Und wieder steht SVP-Umweltminister Albert Rösti (56) für seine Wolfs-Abschusspläne in der Kritik. Dass bis auf 12 Rudel alle Wölfe im Land erlegt werden sollen, kommt bei den Kantonen nicht gut an. Das liege deutlich unter der von Fachstellen empfohlenen Mindestzahl von 20 bis 25 Rudeln, bemängeln etwa die Regierungen von Bern und der beiden Basel. 

Bis jetzt hat Rösti die Kritiker ignoriert. Im vergangenen Herbst kürzte sein Departement die üblichen demokratischen Verfahren kurzerhand ab, um die Jagd schon im Winter eröffnen zu können – was bereits damals einen Sturm der Entrüstung auslöste. Erstmals war es Wildhütern und Jägern erlaubt, ganze Rudel zu erlegen, ohne dass diese bereits grossen Schaden angerichtet haben. Kantone, Parteien oder Verbände hatten gar nicht erst die Möglichkeit, dazu ordentlich Stellung zu nehmen.

Widerstand gegen derart hohe Abschusszahlen

Nun holt Rösti die öffentliche Vernehmlassung nach, die am Freitag endet. Und stösst erneut auf Widerstand.
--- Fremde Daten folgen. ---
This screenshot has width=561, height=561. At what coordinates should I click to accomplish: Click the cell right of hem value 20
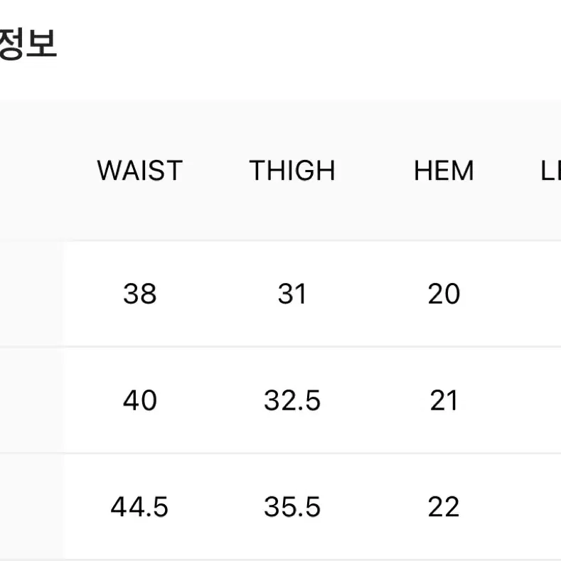pyautogui.click(x=540, y=294)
So pocht etwa die Berner Regierung auf die langfristige Arterhaltung. Aus ihrer Sicht stellt sich die Frage, ob ein so tiefer Schwellenwert von 12 Rudeln nicht gegen Gesetz und Verfassung verstösst. Auch Zürich mahnt, dass der Schutzstatus gemäss der Berner Konvention zum Erhalt der Wildtiere und -pflanzen zu erfolgen habe. Doch auch der jetzige Entwurf enthalte «keine überzeugende fachliche Begründung», warum derart viele Rudel abgeschossen werden sollen, kritisieren die Berner.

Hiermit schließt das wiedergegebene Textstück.